◆ **WHAT THE TASK REQUIRES**
Retype the portion of the Head Lopper interview that begins with the words containing "Newsarama: So, Andrew, Head" and ends with "your original plan?", word for word.

Part Conan the Barbarian, part Hellboy, with a little heavy metal mixed in for good measure: this is Andrew MacLean's Head Lopper 2: The Wolves of Barra. With the first volume, Head Lopper: Blood and Water being such a cult success and sleeper hit, MacLean took to Kickstarter to not only fund the sequel, but to make it bigger and badder. As of interview time, it is almost fifty percent funded with a little less than a month to go. Not bad for a project that launched a week ago.
At New York Comic Con, Newsarama sat down with MacLean to talk about the second Head Lopper issue and what the project means to him as a creator and his ideas going forward. MacLean supplied some art from the first issue to give you an idea about what you're getting into here with backing the project.
Newsarama: So, Andrew, Head Lopper became this sort of indie sleeper hit, how long were you planning on the doing the sequel and was Kickstarter your original plan?
Andrew MacLean: I've always planned on doing the sequel, it was just a matter of when. When I started Head Lopper I just wanted to get a fun comic out in 2013 that I had both written and drawn. I had plotted the entire arch for the series and knew sooner or later I'd find a way to tell it but figured it would be just an issue here, an issue there. I didn't really make expectations for people's reaction so when a few folks dug it I was surprised and in turn anxious to continue the story.
Kickstarter was not the original plan. My wife and I funded Issue One out of our pockets and it has really broken the bank. The problem lies in small print runs. Printing a small number jacks up the cost per issue and so you have to sell way more to just break even. It's always an uphill battle fiscally. If we fund Issue Two through Kickstarter we can (hopefully) afford to print a larger quantity upfront and therefore pass on the cheaper printing costs to the readers.
Nrama: For those that missed out on the first round, could you elaborate more on what Head Lopper is all about?
MacLean: Head Lopper follows a nomadic Viking warrior named Norgal and his companion, the severed head of the Blue Witch, Agatha. Norgal is seemingly impenetrable except when it comes to Agatha. They absolutely hate each other. She knows how to get under his skin and takes full advantage. But at the same time, having no legs or arms leaves a severed head pretty defenseless. When they aren't driving each other nuts they are cutting the heads off all manner of mythological beasts.
That's the meat and potatoes of the thing. Plot wise, I won't go to deep into it as many have yet to read Head Lopper 1, but I keep it simple. I want it to be reminiscent of how it felt to be a kid watching the original Clash of the Titans or Arnold Schwarzenegger as Conan, but for a mature audience of today. Basically, as the plot pulls our characters along their path a series of trials is put before them (a new beast or beasts to behead). Each issue contains one trial. This is partly to keep it simple and avoid tripping over an overcomplicated mythology as well as to give some kind of closure to each issue while still giving the reader a reason to look forward to the next.
Nrama: What's the timeframe for "Wolves of Barra" in conjunction with the first issue? How much time has passed?
MacLean: Not much time has passed. Maybe a week to ten days where nothing of note has occurred. A few characters need some time to travel a good distance by foot and that was what I guessed they'd need. Plot wise we pickup right where we left off.

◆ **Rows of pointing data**
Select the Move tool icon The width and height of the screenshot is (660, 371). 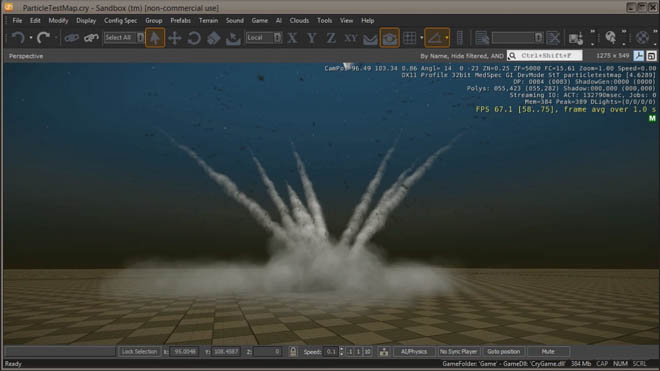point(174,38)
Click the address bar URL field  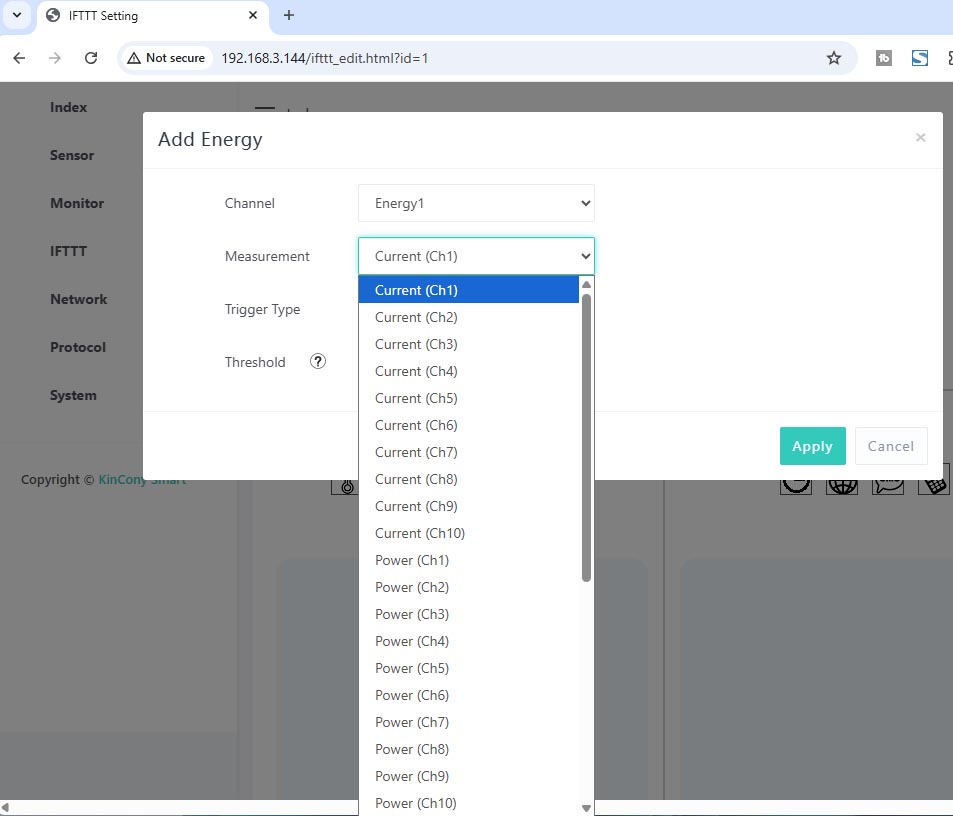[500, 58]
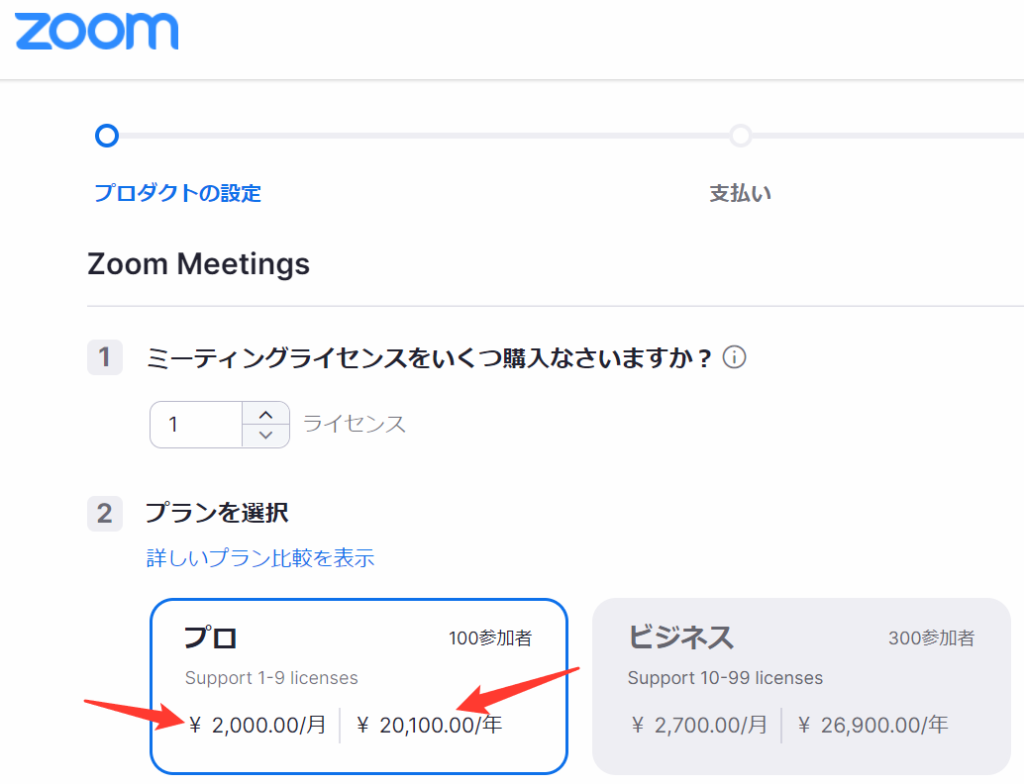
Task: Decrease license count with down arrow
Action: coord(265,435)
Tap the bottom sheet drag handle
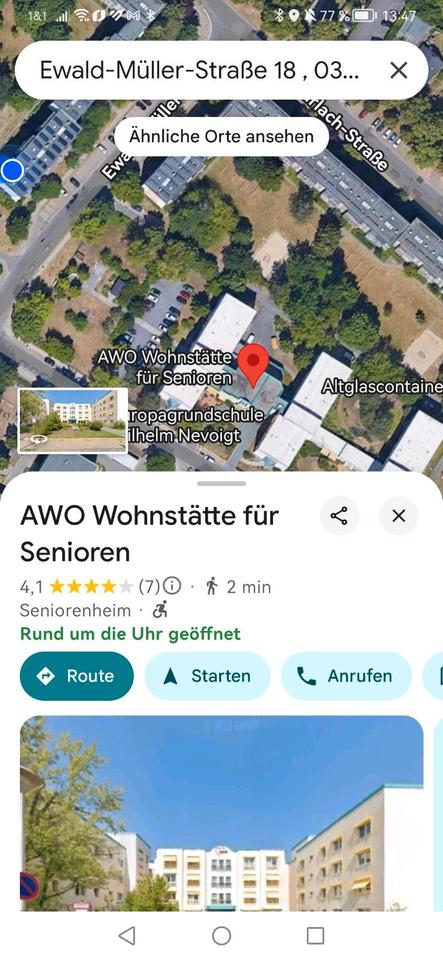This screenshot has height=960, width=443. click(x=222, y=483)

◆ **REPLY TO THE EXERCISE**
Newsarama: So, Andrew, Head Lopper became this sort of indie sleeper hit, how long were you planning on the doing the sequel and was Kickstarter your original plan?